* Listed records *
--- START ---

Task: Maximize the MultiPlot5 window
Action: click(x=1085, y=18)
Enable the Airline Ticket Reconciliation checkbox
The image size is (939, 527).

--- END ---
--- START ---

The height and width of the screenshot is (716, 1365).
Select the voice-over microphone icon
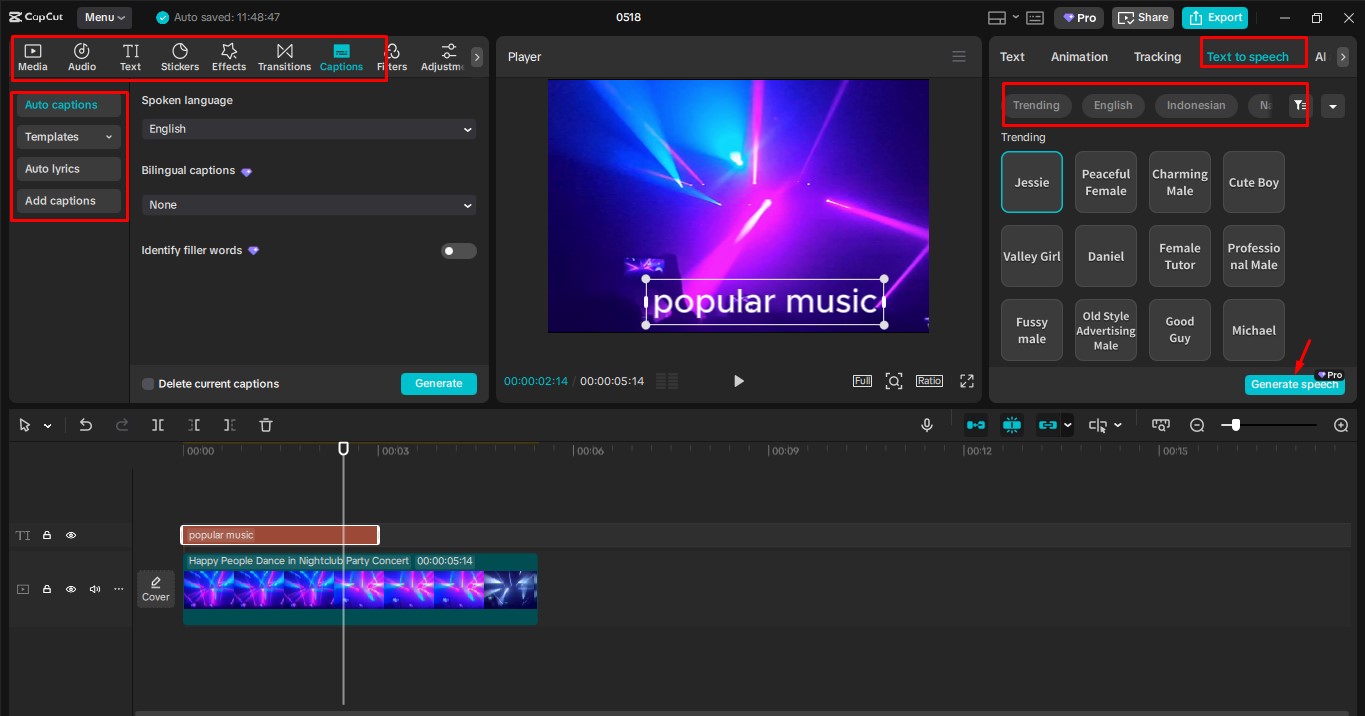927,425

--- END ---
--- START ---

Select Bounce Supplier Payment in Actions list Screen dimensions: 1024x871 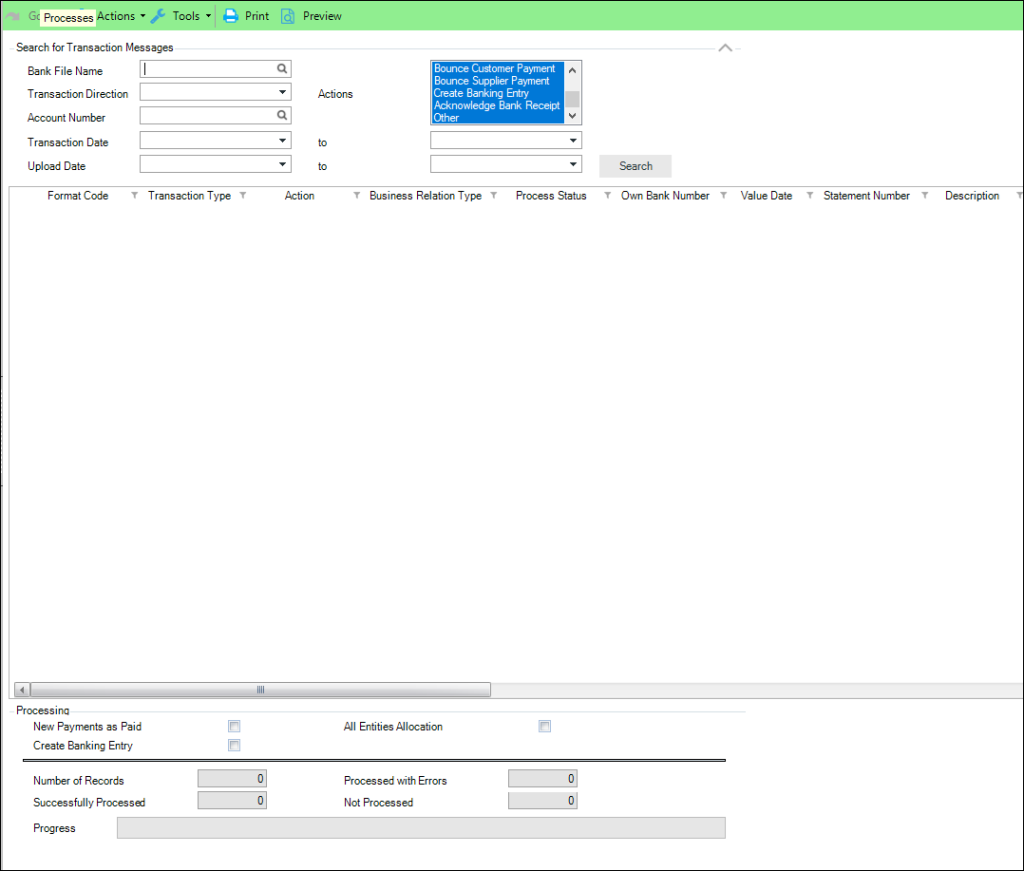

--- END ---

* To do *
Please reproduce exactly the lines in the listing above from the one containing "Enable the Airline" through the one containing "The image size is (939, 527).", both included, and nothing more.

* Result of the exercise *
Enable the Airline Ticket Reconciliation checkbox
The image size is (939, 527).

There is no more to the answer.